Spin 2.0

Posted by Tim Ireland at February 13, 2007

Category: The Political Weblog Movement

This entry was posted on
Tuesday, February 13th, 2007
at
11:06 am and is filed
under The Political Weblog Movement.

Iain Dale has an exciting new delivery mechanism!I managed to squeeze half an apology out of Iain Dale last night… but he refuses to admit to knowingly describing me as a nihilist. His defence is that he “(asked a guest) a question without realising what the word meant”.

Given Iain’s education, his constant exposure to this word in his immediate political circle (and on his own damn website) *and* his track record of directing arguments, I find this very, very hard to believe.

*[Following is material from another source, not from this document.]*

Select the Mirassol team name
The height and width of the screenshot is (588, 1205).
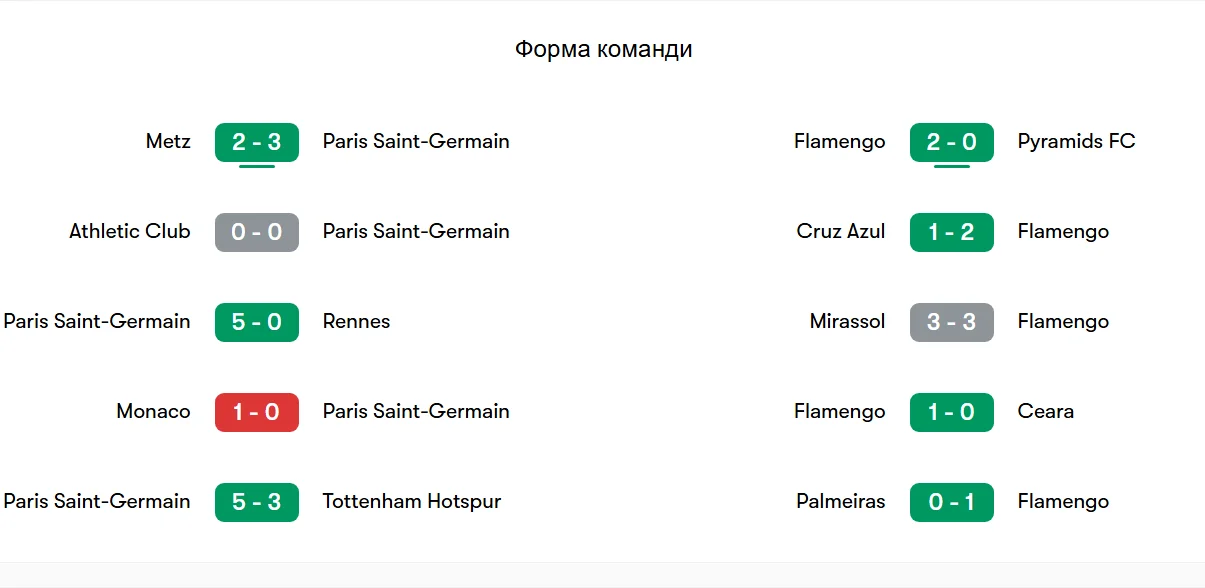(x=847, y=321)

Speaking of directing arguments, there are several layers of spin – some old and some new – that are taking on a life of their own today (prime example here), and I invite you to watch them in action (and how they are delivered with this exciting new mechanism):

– This is a politically-motivated vendetta (conducted by Brownites or New Labour types)
– This is a personal vendetta with no real meaning (conducted by a mentally deranged individual)
– This is a vendetta that threatens to damage the blogosphere
– This is a vendetta of little importance
– All of the above (delivered under multiple pseudonyms, so there is little chance of contradicting oneself)

That first layer of spin is actually a multiple layer, as it also contains the message that the left fears the ‘natural dominance’ of the right in the blogosphere. This ignores several years of blogging history and glosses over the fact that the current dominance of the right is merely the result of the dishonest approach to blogging that this so-called ‘war’ is meant to highlight.

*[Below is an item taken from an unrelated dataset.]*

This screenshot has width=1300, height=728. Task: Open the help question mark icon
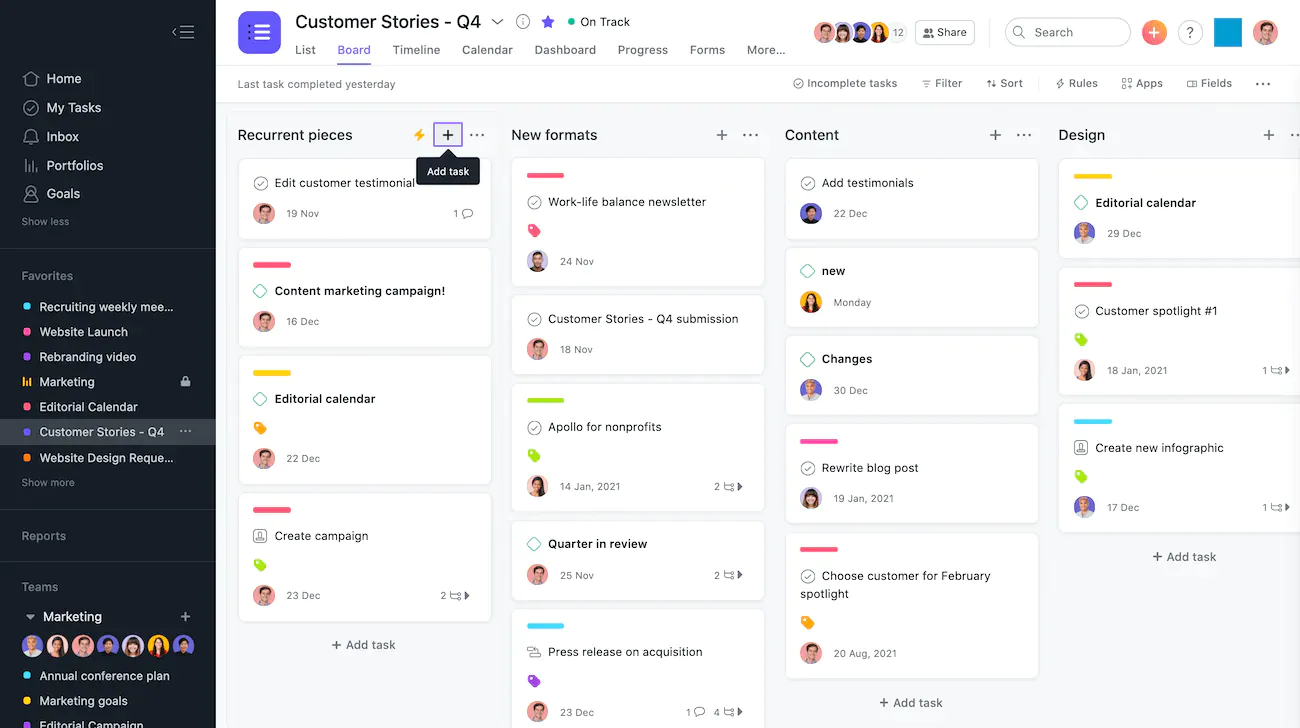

You’ll also want to keep a sharp eye out for the ‘if you think this is bad, wait until the next election’ line, as I’ve made it perfectly clear from the very beginning that it’s important we arrest this recent decay of blogging ethics long before this happens.

An example:

If you run a weblog that contains a significant level of political discussion, you really should have some form of comment registration in place or be ready to moderate your arse off. If you don’t do either, you lay fertile ground for anonymous bullies who seek to limit free speech by undermining and intimidating those they don’t agree with (while simultaneously screaming about their right to free speech).

No matter where you stand politically, if you allow the above on your website and/or are irresponsible enough to actively use it to your advantage, the only thing you really prove every time you ‘win’ is that you are afraid to conduct an open and honest debate. This does not indicate a significant level of confidence in your political beliefs.

Also, let’s be honest… if you dismiss a valid charge as a ‘smear’ and then hide behind a barrage of vitriolic smears directed against the person who made that charge, you come off looking like a bit of a dickhead.

Finally, if you allow anonymous bullies to regularly have their way, you only encourage more of the same:

The bastards get bolder. The expand their operations. They move from victim to victim and sets their sights ever-higher each time. At the same time, those in the direct employ of the major parties take notice and make their plans to lay their own astro-turf on this same fertile ground.

This is what is going on right now, and at the centre of the storm are the websites of Iain Dale and Paul de Laire Staines (aka ‘Guido Fawkes’).

Staines uses many of the above techniques, but – most importantly – he also does not allow a ‘right of reply’ on his website. (I say ‘website’ because the moment you forbid meaningful interaction with the content you publish, you no longer have the right to describe your set-up as a ‘weblog’.)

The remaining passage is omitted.